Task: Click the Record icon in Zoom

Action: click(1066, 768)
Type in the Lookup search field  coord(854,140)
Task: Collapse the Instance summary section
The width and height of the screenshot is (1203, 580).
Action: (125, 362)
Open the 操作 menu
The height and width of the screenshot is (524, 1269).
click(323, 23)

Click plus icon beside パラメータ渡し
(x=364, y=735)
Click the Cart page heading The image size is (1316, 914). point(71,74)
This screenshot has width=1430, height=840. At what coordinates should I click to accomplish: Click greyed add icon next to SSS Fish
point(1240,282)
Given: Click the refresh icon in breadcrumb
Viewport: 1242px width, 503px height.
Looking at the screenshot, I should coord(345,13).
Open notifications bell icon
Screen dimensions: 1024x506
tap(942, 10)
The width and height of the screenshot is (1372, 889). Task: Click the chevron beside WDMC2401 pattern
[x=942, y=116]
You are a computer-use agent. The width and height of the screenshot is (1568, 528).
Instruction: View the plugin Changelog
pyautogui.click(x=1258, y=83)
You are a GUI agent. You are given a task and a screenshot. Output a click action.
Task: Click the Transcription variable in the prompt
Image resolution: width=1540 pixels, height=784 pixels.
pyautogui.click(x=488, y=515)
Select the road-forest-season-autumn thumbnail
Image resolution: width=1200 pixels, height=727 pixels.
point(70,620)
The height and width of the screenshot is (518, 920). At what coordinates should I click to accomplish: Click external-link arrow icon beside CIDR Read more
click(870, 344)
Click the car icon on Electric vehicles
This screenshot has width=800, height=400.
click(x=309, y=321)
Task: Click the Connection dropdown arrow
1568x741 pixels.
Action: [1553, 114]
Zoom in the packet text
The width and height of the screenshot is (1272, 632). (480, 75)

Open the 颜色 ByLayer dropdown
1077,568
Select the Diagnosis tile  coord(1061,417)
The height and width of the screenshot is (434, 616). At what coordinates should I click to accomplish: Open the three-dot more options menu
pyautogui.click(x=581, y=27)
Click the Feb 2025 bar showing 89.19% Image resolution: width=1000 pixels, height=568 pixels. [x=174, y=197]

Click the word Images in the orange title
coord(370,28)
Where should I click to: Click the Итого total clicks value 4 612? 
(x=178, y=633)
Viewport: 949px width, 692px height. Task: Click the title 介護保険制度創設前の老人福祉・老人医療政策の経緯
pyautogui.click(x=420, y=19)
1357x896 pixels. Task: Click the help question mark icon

□ □ □ □

The task — Reproduce the records above, starting with the line that contains "Zoom in the packet text" and ending with the line that contains "coord(370,28)", both included. Which lines are these, copied unchanged?

Problem solution —
Zoom in the packet text
The width and height of the screenshot is (1272, 632). (480, 75)

Open the 颜色 ByLayer dropdown
1077,568
Select the Diagnosis tile  coord(1061,417)
The height and width of the screenshot is (434, 616). At what coordinates should I click to accomplish: Open the three-dot more options menu
pyautogui.click(x=581, y=27)
Click the Feb 2025 bar showing 89.19% Image resolution: width=1000 pixels, height=568 pixels. [x=174, y=197]

Click the word Images in the orange title
coord(370,28)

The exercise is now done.